Friday, January 27, 2006

the shift

"One day near the end of my first summer in Britain, while visiting Magdalen College, Oxford, the cumulative experience of recent walks, sights, senses, and ideas, the layering of efforts and disciplines that have made the landscape of southern Britain, became overwhelming. Many thousands of people before me have passed through this college and its environs and have been moved by its tranquil cloister, commenting on the charm of the river and bridge, the shady waterside path known as Addison's walk, and the harmony between Sir Christopher Wren's classical building and the earlier Gothic arcades and tower. On this particular occasion I happened to find myself at a corner of its little park beside the Wren building. It was a beautiful warm afternoon, and a small herd of fallow deer was browsing near the railing, their mottled tawny backs moving in and out of shadows cast by centuries-old oaks. It was calm and quiet. Birds chattered and cooed somewhere above. A bell chimed the hour. I studied Wren's graceful facade, the tall window frames and buttery-gray stone of the wall, their cornices, the central arcade, and the vines growing upon it. I turned and found the massive hulk of an ancient tree. Beneath it was a plaque. The text expalined that this plant had been opne of the first London plane trees to be grown in the seventeenth century in the botanical garden across the road from the college. They had been started from cuttings brought from the very first such plant in London, where specimens of Oriental planes and American sycamores had accidentally (naturally?) cross-pollinated in the nursery of a leading horticultralist who had been actively importing plants from around the world.

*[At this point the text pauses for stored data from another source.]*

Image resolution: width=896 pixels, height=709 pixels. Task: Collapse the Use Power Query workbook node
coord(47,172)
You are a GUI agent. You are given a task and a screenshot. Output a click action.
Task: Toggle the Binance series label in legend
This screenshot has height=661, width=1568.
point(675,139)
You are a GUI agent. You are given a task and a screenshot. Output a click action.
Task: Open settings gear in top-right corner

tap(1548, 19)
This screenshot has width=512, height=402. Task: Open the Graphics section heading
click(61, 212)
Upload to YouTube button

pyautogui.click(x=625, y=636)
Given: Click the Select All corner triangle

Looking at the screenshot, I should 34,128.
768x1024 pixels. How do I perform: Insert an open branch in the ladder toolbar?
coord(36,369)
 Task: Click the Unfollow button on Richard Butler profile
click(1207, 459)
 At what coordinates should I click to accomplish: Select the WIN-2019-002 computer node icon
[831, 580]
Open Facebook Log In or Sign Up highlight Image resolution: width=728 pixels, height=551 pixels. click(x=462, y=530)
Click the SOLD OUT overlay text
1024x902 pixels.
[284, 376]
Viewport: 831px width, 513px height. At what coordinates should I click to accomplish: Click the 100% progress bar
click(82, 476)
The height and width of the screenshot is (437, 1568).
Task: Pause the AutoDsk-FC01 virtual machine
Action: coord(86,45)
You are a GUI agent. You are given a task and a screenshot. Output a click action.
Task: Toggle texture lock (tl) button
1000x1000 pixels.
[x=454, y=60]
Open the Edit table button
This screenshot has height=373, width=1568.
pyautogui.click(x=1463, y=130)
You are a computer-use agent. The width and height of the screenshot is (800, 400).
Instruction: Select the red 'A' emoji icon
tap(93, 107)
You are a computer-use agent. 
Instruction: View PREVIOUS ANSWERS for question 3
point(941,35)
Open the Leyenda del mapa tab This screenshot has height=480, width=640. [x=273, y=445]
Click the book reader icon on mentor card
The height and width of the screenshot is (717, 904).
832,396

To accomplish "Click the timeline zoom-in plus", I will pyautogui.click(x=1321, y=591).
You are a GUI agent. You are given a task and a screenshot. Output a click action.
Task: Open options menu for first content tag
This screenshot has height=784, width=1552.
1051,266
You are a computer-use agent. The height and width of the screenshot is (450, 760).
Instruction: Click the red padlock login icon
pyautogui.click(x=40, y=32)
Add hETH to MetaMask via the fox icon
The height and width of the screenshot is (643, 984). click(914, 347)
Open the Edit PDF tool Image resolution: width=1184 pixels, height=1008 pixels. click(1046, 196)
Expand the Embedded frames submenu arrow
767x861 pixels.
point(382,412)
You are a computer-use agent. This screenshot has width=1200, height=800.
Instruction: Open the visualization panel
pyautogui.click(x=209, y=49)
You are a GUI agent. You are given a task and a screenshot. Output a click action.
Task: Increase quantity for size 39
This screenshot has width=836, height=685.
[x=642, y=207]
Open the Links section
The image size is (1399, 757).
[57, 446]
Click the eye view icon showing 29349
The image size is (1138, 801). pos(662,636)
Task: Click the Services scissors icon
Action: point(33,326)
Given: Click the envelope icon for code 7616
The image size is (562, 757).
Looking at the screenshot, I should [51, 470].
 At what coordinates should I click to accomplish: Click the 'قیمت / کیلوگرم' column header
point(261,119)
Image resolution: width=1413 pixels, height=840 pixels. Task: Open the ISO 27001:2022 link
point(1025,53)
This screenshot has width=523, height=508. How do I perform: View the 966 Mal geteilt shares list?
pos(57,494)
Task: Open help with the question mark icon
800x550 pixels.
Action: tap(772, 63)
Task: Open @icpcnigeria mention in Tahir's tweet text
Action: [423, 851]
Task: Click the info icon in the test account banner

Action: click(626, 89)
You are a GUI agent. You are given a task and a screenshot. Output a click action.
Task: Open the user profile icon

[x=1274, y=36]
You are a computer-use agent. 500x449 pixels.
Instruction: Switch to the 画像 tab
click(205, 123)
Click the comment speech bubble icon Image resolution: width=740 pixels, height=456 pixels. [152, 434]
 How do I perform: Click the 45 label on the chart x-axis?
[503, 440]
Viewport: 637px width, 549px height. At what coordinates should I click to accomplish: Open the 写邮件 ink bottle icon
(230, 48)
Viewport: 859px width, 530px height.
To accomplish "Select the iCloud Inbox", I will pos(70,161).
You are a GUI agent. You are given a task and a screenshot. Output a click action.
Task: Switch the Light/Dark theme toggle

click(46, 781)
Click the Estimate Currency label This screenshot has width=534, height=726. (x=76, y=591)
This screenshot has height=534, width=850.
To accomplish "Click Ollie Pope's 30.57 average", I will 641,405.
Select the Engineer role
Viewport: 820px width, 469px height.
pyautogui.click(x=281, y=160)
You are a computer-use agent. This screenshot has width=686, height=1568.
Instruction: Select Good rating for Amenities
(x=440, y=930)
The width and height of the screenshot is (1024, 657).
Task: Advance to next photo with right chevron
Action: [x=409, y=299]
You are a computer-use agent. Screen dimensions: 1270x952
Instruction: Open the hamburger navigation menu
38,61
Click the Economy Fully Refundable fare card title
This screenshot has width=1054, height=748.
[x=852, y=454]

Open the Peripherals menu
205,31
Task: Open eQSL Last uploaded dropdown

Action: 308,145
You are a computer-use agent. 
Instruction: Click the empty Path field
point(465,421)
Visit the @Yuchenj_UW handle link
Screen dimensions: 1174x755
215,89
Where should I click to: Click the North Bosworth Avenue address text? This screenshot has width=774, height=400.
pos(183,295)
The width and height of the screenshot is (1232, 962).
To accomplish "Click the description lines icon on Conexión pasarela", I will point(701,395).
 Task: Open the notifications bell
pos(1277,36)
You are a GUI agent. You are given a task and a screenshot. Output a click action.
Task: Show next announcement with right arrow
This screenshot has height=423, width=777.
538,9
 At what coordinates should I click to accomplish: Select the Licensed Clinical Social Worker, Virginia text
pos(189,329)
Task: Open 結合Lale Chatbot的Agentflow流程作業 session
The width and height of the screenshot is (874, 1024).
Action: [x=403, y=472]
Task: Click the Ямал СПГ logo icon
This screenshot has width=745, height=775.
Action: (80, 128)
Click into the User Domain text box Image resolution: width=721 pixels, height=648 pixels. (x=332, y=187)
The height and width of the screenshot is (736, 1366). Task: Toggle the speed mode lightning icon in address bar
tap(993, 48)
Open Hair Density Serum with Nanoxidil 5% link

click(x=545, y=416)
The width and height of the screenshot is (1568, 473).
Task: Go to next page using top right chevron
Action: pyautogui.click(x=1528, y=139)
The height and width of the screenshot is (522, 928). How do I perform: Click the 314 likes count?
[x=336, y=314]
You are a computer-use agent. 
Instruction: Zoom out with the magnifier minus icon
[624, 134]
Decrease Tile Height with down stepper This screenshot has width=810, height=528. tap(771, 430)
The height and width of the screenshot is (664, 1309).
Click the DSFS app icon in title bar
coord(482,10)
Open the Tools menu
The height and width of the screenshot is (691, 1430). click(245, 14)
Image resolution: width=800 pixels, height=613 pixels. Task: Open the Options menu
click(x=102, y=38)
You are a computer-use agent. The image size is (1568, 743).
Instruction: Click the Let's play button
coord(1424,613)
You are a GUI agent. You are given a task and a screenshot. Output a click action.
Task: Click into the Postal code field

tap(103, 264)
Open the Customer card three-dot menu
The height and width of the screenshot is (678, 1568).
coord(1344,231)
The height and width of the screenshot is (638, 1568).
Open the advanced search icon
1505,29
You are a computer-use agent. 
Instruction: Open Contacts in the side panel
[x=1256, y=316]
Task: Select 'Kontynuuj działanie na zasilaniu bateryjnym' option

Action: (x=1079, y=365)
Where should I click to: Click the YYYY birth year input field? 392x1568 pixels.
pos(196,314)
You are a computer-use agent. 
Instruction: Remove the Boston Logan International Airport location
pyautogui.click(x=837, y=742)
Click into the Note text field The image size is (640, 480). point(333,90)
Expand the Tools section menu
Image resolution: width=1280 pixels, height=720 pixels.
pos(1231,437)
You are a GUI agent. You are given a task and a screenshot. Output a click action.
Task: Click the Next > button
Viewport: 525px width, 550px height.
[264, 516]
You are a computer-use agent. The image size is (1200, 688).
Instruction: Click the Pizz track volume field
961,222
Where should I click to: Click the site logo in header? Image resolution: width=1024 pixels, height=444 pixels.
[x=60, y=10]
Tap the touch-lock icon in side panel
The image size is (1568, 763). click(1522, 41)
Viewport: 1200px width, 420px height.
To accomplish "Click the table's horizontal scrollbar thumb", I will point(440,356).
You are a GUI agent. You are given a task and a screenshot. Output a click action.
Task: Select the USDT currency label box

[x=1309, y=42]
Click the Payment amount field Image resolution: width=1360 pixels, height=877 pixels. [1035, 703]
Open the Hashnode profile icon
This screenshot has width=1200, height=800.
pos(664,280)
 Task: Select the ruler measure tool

The tree and Wren's building were the same age. I thought about the effort and vision of the people who created this ensemble, the optimism and care with which they had attempted to combine the latest science of their day, in this case botany, and the exploration of distant continents with the accident that had produced this hybrid, which has been such a blessing for the great cities of the world ever since, and of architecture and planning--in this case Wren's use of the very latest and modern architectural style and technology to produce a bold and handsome building, one that holds its own with the equally strong (and contemporary in their own day) late Gothic buildings it faces, forming a court without rejecting them--and of the deer, themselves a remnant of medieval landholdings and hunting priveleges, not to say culinary habits. The trees, the animals, the buildings, the steady and serious scholarship inside, the light-hearted recreation on the river outside, together presented a clear attempt by the men of the seventeenth century who created this ensemble to produce a harmonious world through the combination of art and science, nature and culture. It isn't Utopia, but it is humane in the deepest sense of the world. Also it is beautiful. As I finished reading the plaque the intelligence and combined efforts that produced this ensemble struck me, and I burst into tears."
--Laurie Olin, Across the Open Field: Essays Drawn From English Landscapes

I am putting together a chart comparing the passions and dislikes of landscape architect Laurie Olin and Dave Hickey--born only a year apart (1939 and 1940, respectively), both successful practioners and critics of what falls in the broad categories of art and design, and both with such different, highly developed sensibilities and polar-opposite reactions to: the 1960s, French theory, popular culture. I can't imagine the young Dave Hickey bursting into tears for anything. Between Olin and Hickey lies the shift to postmodernism in American sensibility; I'm just not sure that I can tease it out.

On a similar note, I wish that someone had come up with the idea, in the 1980s when it was still relevent, to put Mary Gaitskill and Camille Paglia in a room together to chat.